The consortium is led by state-owned aerospace firm WZL-1 and includes the Ministry of Defence’s Military Institute of Armament Technology (WITU) and defence manufacturer ZPS Gamrat. Although the primary objective is to deploy scientific payloads into space, WITU has said the technologies under development could also support future anti-aircraft or tactical missile programmes.
Testing began in April 2025 with a single-stage version of the rocket to verify the solid-propellant motor and core flight systems. On 24 October 2024, Deputy Minister of National Defence Cezary Tomczyk announced the first successful flight of the full three-stage vehicle from the Central Air Force Training Range in Ustka. Tomczyk said the rocket reached a planned altitude of 65 kilometres, “achieving all intended objectives” during the mission.

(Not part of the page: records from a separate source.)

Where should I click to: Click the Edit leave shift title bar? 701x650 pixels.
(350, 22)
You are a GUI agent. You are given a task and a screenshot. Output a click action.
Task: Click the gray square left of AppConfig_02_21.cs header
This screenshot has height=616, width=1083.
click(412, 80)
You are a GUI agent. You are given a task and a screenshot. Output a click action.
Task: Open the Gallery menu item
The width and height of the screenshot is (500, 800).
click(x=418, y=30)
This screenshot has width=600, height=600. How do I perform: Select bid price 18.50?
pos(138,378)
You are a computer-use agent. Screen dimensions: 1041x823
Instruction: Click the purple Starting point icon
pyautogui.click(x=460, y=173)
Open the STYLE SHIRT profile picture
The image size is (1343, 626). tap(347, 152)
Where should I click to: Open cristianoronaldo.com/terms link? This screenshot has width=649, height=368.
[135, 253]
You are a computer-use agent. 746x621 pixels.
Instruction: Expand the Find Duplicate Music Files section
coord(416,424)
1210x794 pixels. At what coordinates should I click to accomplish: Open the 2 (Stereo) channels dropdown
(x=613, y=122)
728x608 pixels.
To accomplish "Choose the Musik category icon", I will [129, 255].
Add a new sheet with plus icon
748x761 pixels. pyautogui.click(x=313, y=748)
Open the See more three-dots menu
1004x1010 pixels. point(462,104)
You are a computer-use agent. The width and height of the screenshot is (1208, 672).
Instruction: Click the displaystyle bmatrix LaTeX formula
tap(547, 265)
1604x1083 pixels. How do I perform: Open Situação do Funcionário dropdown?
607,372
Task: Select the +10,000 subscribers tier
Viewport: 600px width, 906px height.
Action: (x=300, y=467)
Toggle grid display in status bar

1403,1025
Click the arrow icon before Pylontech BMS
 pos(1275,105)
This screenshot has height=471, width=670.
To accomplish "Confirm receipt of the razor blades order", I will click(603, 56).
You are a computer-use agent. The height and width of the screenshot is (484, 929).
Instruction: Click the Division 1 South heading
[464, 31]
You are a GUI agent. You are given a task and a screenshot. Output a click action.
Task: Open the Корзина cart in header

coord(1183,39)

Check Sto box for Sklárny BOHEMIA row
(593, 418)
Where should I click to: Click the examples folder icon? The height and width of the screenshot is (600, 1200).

Reports indicate the test was the second suborbital success from Ustka within the same week. Polish rocket builder SpaceForest is believed to have completed the maiden flight of its PERUN suborbital rocket on 22 November, following two aborted attempts in 2023 and a propulsion redesign co-financed by the European Space Agency. The company has not yet publicly confirmed the test.
The milestone follows additional progress in Poland’s rapidly developing space sector. In July 2024, the ILR-33 Amber 2K—developed by the Łukasiewicz Institute of Aviation—became the first domestically built Polish rocket to reach space. Launched from Norway’s Andøya Space Centre, the hybrid-propulsion vehicle reached an altitude of 101 kilometres.